The Tahitian chief and his daughter are shown wearing feathered headgear. The red/orange tipped feathers are from "Lady Amherst" pheasants. These are native to the remote mountains of SW China. None were brought out of that area until the 1820s. The mutiny happened in 1789.
When Bligh, Fryer and Christian are in Bligh's home planning the voyage, Bligh refers to a route that would take them around the coast of 'Australia'. But at the time of the Bounty's voyage in 1789 what we now know as Australia was instead universally called New Holland - a name which also appears on Bligh's map and which he later uses after being cast adrift. 'Australia' only came into common usage in the early 19th century; it gained official status in 1824.
Among the midshipmen on the historical Bounty voyage were a Thomas Hayward and a Peter Heywood. These two are understandably combined in the film into a single character. It was, for example, Mr. Hayward who fell asleep on watch the night three men deserted ship, but Mr. Haywood who stayed behind when the Bounty returned to Tahiti. While this composite character is named "Thomas Heywood" in the credits, Fletcher Christian calls him "Peter" near the end of the film.

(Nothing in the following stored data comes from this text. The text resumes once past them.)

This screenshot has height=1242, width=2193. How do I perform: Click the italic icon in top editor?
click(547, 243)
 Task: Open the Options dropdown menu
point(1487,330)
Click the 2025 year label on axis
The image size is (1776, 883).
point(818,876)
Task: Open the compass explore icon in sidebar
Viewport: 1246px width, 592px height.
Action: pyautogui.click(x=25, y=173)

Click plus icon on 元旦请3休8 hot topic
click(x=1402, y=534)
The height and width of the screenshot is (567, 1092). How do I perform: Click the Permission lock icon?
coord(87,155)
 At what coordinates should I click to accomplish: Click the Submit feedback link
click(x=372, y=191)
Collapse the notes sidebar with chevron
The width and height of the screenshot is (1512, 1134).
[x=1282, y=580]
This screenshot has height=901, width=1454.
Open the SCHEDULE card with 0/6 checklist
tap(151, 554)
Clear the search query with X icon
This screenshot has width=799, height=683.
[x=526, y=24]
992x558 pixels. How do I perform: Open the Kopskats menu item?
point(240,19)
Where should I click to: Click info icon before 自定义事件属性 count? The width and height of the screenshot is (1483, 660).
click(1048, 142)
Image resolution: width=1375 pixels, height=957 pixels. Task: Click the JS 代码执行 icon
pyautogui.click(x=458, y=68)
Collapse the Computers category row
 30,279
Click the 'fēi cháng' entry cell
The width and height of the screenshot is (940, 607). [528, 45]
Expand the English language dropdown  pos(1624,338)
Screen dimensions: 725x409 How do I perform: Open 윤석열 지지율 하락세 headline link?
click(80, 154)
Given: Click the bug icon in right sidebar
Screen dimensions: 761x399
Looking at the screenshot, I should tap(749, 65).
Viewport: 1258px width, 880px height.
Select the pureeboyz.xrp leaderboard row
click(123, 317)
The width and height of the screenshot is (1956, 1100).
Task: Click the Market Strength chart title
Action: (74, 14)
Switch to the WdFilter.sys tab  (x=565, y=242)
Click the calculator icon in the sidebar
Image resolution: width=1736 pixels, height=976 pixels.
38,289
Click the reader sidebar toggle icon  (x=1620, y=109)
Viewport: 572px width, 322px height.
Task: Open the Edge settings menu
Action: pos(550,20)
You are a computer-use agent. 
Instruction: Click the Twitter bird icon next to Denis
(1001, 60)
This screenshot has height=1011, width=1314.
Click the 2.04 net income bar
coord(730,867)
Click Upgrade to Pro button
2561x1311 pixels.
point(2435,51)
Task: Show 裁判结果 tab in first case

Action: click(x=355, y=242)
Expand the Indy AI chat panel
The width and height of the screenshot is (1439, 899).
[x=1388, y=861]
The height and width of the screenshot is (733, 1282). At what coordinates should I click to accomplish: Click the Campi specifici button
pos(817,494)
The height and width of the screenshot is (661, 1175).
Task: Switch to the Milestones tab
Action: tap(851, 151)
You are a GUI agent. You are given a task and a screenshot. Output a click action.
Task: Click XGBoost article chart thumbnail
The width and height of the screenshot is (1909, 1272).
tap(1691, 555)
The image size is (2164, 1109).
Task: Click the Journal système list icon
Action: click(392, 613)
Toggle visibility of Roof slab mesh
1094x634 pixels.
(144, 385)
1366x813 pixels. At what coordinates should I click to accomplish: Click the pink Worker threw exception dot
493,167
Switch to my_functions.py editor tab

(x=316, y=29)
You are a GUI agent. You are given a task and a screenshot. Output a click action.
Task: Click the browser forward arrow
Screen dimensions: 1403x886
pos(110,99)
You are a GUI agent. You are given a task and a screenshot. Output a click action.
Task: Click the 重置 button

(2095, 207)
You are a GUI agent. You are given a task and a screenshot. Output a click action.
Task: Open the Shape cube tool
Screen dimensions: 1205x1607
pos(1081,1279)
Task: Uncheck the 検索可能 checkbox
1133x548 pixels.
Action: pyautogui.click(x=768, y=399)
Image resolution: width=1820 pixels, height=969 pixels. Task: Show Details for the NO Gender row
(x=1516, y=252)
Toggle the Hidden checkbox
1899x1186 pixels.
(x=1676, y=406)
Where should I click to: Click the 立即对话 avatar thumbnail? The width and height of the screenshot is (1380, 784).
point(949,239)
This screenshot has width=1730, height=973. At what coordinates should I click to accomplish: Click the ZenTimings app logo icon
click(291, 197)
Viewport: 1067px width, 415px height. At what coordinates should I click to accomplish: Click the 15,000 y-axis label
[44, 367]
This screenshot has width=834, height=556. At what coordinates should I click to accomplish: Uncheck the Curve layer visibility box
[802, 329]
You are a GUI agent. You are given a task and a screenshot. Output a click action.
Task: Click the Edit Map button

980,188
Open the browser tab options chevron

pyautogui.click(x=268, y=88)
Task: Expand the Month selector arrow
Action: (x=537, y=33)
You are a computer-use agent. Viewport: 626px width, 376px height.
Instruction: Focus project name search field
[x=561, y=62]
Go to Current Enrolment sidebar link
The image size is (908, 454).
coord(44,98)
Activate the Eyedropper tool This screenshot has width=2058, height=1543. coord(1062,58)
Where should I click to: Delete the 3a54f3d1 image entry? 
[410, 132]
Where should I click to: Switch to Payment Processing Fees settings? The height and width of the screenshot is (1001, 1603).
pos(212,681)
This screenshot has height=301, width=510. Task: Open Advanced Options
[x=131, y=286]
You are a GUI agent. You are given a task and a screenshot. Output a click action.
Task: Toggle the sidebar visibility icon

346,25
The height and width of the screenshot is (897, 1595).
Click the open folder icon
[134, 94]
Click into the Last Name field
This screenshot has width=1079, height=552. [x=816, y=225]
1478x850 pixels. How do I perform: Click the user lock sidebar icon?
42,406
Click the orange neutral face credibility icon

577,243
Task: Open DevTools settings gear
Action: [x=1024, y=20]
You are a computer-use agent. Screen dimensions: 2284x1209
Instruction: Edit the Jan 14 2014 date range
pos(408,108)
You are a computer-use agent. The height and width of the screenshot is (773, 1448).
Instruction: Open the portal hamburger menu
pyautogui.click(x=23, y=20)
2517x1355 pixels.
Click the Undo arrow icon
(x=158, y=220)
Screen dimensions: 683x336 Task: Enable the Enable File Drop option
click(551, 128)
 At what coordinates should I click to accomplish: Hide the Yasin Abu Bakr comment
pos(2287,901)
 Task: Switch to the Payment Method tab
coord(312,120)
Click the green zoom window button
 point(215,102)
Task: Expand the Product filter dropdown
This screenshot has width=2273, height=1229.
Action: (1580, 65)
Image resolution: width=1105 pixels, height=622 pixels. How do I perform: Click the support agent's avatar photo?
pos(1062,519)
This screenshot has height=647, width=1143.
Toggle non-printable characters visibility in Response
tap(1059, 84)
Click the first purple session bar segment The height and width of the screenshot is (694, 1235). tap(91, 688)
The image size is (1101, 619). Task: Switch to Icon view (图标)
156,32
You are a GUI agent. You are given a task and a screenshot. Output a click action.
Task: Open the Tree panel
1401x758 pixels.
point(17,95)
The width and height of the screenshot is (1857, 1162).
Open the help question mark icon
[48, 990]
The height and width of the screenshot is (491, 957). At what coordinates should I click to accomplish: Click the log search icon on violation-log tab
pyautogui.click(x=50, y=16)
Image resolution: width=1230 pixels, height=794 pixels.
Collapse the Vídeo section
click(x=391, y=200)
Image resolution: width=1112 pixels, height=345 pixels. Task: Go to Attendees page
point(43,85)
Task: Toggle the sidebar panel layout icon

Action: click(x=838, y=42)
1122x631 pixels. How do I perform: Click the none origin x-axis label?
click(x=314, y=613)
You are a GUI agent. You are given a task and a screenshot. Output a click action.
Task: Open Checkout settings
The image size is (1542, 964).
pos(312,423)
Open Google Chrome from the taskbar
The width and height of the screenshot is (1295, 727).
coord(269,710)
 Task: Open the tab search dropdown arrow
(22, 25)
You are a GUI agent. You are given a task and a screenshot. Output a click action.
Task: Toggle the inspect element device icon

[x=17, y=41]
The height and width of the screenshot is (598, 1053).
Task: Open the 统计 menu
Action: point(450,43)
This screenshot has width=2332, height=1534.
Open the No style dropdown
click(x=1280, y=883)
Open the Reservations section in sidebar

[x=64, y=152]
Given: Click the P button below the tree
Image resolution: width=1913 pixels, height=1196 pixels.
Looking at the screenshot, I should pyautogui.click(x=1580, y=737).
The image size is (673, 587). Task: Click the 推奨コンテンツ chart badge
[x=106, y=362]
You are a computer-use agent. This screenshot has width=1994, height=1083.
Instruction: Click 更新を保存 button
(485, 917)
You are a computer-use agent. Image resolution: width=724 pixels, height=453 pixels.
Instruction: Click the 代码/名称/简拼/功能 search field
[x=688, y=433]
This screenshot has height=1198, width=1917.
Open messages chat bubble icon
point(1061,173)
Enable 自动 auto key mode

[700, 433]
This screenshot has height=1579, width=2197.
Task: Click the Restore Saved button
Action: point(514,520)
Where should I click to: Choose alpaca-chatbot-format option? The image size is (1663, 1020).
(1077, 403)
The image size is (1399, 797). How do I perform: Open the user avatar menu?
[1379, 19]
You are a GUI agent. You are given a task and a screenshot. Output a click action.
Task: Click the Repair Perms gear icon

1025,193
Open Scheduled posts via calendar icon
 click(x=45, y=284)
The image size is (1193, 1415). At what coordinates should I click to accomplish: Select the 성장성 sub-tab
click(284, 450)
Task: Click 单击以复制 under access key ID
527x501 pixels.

At the beginning of a meal, the officers toast the King, but do so while sitting. British serving officers always stood while toasting the monarch, even though only in the captain's cabin of a large ship would there be enough headroom to stand upright. When William IV, a naval officer since he was about 13, became King in 1830, he allowed serving officers to toast him while sitting, but this was more than 30 years too late for the officers of the Bounty.